* Start Exercise material *

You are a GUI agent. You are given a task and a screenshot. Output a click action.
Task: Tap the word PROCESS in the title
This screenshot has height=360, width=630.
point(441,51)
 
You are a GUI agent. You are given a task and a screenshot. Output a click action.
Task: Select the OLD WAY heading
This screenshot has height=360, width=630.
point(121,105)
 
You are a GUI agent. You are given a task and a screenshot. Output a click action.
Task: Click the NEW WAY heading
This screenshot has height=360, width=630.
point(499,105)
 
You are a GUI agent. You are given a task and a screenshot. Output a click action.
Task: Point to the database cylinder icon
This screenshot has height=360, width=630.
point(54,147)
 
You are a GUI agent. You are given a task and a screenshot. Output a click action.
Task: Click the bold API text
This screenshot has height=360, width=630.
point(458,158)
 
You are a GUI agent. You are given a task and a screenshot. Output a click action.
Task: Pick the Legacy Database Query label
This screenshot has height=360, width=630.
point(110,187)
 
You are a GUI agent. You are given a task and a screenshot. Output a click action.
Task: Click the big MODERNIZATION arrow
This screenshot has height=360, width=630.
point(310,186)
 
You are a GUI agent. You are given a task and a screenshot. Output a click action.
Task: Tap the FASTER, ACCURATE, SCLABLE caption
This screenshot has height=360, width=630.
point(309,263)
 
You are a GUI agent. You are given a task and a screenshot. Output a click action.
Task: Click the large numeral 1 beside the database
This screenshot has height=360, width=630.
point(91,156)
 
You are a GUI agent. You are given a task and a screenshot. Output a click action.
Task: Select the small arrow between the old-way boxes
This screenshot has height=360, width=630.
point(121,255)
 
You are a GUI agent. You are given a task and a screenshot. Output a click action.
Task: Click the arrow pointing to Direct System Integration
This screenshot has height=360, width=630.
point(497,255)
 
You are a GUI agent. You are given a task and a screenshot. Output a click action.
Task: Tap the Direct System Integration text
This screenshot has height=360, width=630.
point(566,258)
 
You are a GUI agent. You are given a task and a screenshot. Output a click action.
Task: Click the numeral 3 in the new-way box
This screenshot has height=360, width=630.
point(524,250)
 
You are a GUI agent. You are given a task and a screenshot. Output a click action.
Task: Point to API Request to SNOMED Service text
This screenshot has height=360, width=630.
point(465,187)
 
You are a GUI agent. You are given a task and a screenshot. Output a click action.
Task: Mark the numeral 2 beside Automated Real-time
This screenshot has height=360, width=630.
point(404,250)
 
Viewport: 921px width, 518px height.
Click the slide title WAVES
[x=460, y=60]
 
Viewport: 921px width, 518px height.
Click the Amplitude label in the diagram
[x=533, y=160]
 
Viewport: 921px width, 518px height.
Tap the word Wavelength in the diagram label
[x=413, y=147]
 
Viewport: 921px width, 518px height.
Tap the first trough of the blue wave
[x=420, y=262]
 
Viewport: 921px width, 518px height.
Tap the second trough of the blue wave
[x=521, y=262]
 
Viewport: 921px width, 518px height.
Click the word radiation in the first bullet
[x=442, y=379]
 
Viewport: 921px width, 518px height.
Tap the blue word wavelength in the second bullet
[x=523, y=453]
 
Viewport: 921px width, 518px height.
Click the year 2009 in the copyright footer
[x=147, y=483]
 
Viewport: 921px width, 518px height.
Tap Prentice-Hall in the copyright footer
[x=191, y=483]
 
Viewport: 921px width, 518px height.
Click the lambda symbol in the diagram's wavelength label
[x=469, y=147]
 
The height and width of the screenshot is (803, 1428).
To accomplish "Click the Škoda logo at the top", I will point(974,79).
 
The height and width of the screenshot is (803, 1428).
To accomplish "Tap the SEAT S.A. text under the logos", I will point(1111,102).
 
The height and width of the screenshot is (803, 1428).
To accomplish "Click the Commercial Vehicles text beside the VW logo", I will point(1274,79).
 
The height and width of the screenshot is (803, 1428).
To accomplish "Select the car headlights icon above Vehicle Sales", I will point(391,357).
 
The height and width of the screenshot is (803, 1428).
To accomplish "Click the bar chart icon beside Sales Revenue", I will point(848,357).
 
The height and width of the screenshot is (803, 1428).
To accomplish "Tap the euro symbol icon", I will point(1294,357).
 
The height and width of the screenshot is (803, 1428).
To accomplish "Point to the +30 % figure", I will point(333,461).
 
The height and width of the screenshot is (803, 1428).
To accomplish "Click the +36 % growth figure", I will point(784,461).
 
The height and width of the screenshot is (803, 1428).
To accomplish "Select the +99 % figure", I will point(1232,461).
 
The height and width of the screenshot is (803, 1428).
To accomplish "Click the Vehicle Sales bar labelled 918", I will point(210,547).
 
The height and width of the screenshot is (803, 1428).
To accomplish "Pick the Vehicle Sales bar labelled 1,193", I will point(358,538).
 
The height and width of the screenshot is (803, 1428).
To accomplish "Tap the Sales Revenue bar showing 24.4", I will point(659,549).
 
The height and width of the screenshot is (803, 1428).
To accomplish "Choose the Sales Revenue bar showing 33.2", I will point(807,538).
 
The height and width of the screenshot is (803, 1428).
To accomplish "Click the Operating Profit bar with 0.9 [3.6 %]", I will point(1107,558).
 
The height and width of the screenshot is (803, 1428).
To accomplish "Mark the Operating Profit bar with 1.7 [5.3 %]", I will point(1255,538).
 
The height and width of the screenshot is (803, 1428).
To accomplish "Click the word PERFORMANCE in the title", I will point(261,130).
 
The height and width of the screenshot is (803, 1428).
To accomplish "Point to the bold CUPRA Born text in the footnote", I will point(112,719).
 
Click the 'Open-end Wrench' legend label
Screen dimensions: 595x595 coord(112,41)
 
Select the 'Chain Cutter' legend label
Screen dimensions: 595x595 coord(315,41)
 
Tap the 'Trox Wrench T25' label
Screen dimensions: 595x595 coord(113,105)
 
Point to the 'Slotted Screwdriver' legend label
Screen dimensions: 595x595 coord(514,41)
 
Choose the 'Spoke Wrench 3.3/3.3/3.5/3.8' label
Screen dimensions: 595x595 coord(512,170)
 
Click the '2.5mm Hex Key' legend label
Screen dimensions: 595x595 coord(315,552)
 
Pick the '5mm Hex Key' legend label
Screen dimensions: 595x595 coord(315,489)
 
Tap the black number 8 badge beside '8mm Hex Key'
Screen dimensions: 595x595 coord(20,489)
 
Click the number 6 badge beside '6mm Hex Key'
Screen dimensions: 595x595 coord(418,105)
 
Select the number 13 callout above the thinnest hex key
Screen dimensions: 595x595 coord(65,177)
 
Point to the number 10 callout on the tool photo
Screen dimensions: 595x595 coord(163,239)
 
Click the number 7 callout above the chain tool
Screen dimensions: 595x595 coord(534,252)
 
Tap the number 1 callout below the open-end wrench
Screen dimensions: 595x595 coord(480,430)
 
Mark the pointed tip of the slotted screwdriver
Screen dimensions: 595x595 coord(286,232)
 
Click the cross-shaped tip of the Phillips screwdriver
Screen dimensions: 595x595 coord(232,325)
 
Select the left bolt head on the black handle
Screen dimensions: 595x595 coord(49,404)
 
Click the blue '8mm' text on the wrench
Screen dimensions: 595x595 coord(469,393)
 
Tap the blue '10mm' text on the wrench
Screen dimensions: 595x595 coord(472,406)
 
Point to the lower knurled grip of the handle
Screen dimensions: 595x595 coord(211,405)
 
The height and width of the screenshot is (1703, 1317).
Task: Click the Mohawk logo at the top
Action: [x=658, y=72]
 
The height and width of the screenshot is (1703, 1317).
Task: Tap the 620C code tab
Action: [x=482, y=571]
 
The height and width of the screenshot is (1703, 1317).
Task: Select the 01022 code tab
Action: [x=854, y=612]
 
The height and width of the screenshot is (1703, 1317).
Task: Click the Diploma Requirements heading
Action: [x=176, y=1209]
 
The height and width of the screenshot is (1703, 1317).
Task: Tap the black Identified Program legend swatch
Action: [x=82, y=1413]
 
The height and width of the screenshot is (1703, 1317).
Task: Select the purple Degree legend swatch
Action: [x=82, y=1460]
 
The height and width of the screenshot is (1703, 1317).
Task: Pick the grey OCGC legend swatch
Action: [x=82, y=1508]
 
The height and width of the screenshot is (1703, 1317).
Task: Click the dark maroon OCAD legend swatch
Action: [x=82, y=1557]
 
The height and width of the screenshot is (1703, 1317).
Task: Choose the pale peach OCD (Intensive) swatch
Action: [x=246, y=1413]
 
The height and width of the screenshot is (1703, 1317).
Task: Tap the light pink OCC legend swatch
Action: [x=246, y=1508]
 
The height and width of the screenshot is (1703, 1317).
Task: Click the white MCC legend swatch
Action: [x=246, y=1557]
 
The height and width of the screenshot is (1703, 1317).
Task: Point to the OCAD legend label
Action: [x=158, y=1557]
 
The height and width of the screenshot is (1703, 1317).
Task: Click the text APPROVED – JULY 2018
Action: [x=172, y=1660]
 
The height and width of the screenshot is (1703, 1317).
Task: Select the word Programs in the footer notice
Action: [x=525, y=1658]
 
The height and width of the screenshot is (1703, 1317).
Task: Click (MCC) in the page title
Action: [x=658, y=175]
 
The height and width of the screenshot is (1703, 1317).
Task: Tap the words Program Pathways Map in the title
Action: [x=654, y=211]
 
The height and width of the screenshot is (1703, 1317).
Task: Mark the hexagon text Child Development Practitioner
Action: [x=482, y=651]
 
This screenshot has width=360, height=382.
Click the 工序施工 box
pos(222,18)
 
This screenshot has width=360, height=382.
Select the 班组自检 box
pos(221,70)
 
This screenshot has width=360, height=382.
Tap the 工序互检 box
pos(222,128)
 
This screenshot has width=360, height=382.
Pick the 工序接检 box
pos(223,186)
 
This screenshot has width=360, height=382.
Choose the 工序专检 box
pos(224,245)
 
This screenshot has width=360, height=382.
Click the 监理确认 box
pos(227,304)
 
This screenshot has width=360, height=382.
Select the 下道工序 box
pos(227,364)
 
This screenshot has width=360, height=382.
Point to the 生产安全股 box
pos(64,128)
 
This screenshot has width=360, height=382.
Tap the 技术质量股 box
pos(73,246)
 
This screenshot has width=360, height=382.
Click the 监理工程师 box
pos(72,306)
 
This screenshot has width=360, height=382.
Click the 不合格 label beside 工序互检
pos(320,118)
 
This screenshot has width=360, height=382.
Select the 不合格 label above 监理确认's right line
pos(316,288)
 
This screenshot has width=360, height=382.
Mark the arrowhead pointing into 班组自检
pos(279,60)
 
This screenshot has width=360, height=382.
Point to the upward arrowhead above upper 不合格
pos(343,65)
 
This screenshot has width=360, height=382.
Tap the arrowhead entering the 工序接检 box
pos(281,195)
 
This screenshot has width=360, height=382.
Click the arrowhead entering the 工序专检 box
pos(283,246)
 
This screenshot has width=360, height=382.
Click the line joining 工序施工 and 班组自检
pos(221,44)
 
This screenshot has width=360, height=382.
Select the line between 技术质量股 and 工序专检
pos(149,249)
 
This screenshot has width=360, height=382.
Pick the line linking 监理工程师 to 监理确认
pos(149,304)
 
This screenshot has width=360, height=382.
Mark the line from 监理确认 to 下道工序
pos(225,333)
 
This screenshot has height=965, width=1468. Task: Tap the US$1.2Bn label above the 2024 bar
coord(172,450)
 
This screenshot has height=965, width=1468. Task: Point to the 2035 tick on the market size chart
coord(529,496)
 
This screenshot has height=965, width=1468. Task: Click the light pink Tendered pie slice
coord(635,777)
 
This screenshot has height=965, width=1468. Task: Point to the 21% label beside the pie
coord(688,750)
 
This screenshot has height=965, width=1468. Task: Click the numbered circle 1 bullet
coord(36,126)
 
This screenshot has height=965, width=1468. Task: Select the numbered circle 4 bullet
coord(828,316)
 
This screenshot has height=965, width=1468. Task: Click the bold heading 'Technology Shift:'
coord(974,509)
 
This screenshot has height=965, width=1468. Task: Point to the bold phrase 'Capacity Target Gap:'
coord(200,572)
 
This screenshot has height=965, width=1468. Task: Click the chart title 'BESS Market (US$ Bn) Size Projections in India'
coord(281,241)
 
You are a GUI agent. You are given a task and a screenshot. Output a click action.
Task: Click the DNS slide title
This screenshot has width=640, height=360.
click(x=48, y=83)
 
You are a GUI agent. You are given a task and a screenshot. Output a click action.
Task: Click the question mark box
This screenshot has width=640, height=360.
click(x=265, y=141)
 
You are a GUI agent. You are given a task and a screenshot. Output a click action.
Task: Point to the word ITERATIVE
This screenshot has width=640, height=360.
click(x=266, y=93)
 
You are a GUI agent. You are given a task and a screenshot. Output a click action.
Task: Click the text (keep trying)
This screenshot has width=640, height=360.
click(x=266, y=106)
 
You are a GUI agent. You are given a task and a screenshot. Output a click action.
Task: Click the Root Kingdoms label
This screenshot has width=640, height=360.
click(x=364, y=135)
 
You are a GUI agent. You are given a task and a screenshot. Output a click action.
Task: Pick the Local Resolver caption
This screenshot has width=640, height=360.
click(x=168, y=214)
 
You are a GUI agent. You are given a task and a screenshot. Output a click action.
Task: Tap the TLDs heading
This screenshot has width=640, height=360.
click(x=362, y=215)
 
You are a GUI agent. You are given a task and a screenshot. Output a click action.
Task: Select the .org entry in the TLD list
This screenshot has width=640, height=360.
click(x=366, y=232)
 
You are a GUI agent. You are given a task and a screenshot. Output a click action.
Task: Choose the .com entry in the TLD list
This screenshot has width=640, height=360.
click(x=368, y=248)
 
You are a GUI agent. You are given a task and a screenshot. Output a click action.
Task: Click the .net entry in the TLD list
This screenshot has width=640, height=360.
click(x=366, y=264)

* End Exercise material *

**Set problem:** Pull out every line of the material above that contains the string "code", treating uppercase and lowercase as different.

**Solved exercise:**
Task: Tap the 620C code tab
Task: Select the 01022 code tab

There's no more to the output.